A new WhatsApp phishing campaign has been identified by researchers at Armorblox that has been sent to at least 27,655 email addresses. The emails impersonate WhatsApp and relate to the voice message feature of the instant messaging app to get recipients of the messages to install information-stealing malware. The malware targets passwords stored in browsers and applications, steals cryptocurrency wallets, and can be used to exfiltrate files from an infected computer.

WhatsApp launched voice messaging on the platform in 2013 and recently upgraded this feature to make sending a voice message much more simple. The latest phishing campaign coincides with the announcement from WhatsApp about its upgraded voice messaging feature.

The phishing emails claim that the recipient has received a new voice message, with the messages including a Play button that needs to be clicked to play the recording. The emails have the subject line “New Incoming Voicemessage”, with “WhatsApp Notifier” as the display name of the sender, and the date and time that the voice recording was received in the message body.

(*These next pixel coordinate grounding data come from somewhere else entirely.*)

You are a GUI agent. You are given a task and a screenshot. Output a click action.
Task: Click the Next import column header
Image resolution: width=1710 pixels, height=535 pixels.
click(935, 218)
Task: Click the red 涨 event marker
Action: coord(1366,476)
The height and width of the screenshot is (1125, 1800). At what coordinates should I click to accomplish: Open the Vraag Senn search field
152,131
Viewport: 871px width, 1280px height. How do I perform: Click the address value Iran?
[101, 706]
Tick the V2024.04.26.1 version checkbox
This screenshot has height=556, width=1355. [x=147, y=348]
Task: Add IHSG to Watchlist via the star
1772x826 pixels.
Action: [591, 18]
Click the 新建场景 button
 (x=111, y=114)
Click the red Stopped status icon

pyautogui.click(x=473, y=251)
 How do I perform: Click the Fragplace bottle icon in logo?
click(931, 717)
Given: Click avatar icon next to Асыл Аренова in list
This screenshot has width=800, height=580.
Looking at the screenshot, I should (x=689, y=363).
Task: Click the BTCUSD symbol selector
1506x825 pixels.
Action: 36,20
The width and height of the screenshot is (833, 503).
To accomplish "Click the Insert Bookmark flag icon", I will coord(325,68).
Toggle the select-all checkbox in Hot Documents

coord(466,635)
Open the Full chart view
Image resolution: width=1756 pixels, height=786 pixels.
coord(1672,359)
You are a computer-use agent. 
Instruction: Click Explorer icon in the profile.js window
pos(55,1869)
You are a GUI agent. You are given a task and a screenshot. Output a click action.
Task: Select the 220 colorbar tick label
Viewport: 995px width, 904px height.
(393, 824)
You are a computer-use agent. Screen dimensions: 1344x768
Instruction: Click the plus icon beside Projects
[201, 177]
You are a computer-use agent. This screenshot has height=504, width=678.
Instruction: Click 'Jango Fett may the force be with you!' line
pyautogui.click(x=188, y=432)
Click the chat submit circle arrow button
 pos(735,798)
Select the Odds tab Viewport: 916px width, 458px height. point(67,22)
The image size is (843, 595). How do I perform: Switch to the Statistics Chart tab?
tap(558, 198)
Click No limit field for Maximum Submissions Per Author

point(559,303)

The email address used for this campaign uses the official domain of the Center for Road Safety in Moscow, and because this is a legitimate entity, email security solutions typically deliver the messages to inboxes. Researchers at Armorblox suggest the people running this campaign have somehow compromised the official Center for Road Safety domain, cbddmo.ru.

If the play button is clicked, the user will be redirected to a malicious website. The user is given an allow/block prompt, and if allow is clicked the malware will be downloaded. To increase the probability of the user clicking allow, the web page states that the click is required to confirm that the visitor is not a robot. In addition to triggering the malware download, clicking allow will subscribe the individual to browser notifications which could be used for a variety of scams.

While this WhatsApp phishing campaign should be relatively easy for individuals to identify for what it is as there is no company logo in the messages and WhatsApp voice notifications are only delivered through the WhatsApp mobile app. However, the messages are being delivered to inboxes where they can be opened and clicked by the unwary.

The malware delivered in this campaign is an information stealer that can steal browser passwords. Browsers can be used for storing passwords, but for security reasons it is far better to use a password manager, as encrypted passwords in browsers can be stolen and decrypted. There are several password managers that can be used for free.  Bitwarden, for example, has a good free tier for individuals; however, password managers are not usually expensive and are worth the investment for improving security.